Data —

----------

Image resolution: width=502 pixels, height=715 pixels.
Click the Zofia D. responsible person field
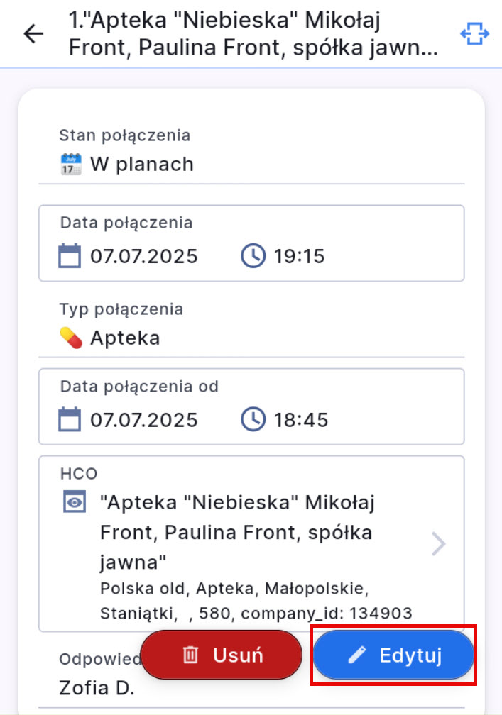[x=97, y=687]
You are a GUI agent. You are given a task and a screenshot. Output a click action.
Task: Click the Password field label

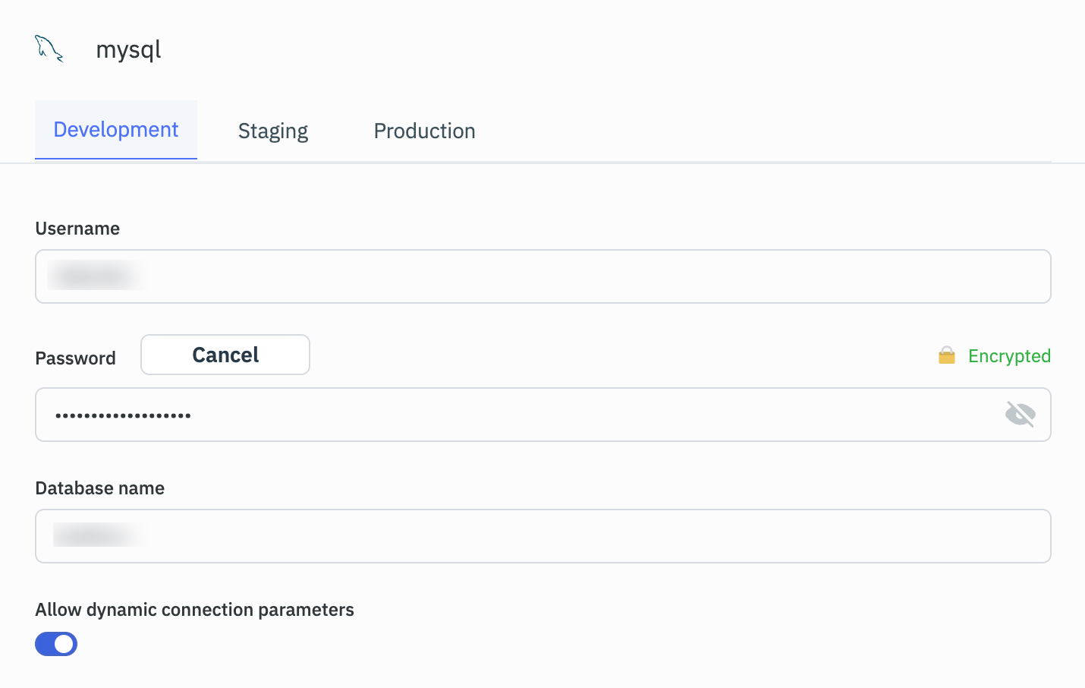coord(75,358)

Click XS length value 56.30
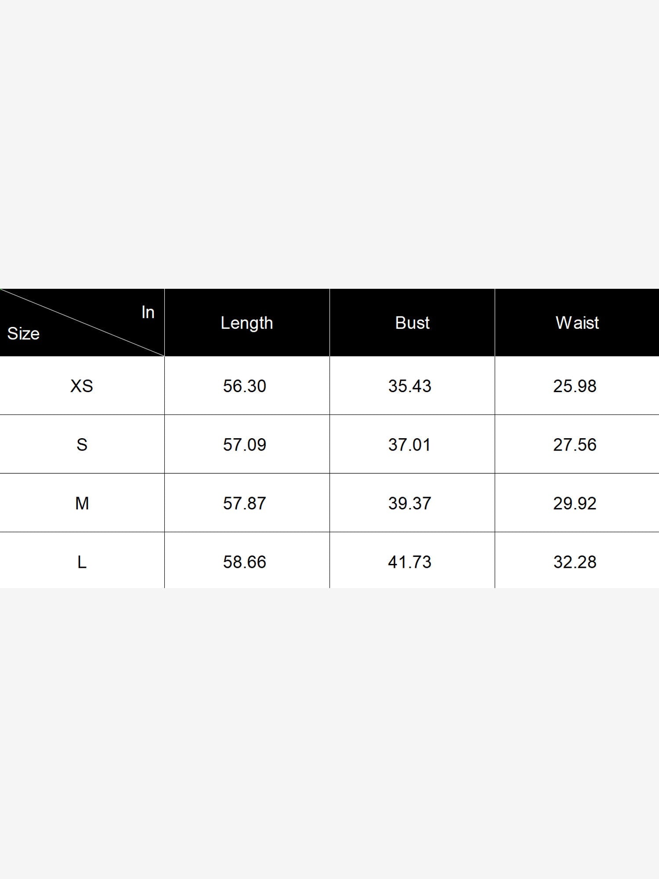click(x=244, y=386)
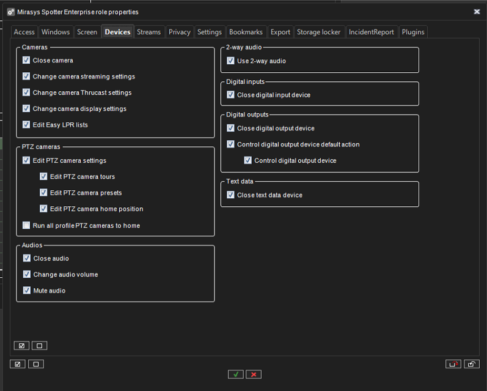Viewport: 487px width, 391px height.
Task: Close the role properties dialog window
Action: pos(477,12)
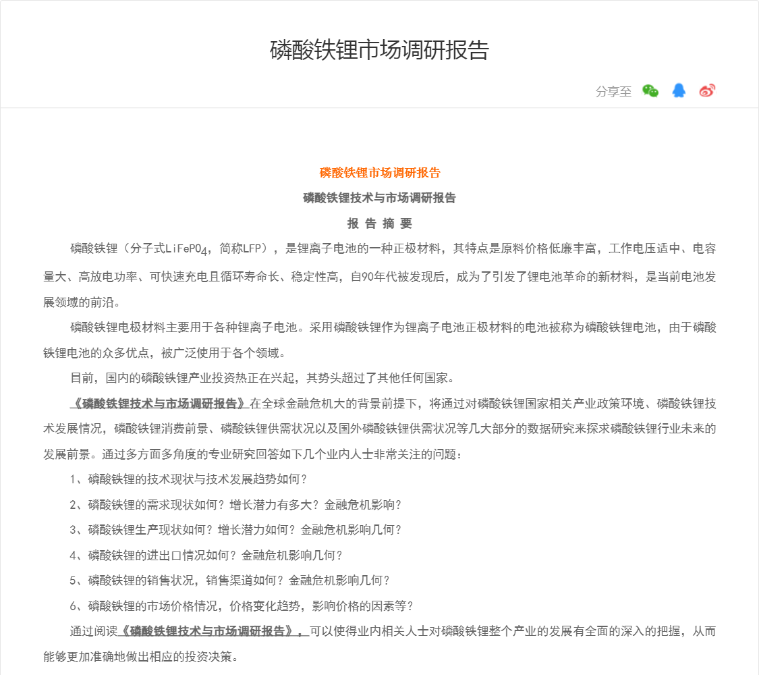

----------

Work required —
Reproduce the entries above exactly. Do not include the images.

Exercise solution —
Image resolution: width=502 pixels, height=715 pixels.
Click the Zofia D. responsible person field
[x=97, y=687]
You are a GUI agent. You are given a task and a screenshot. Output a click action.
Task: Click the Password field label

coord(75,358)

Click XS length value 56.30
click(x=244, y=386)
Viewport: 487px width, 391px height.
Task: Close the role properties dialog window
Action: pos(477,12)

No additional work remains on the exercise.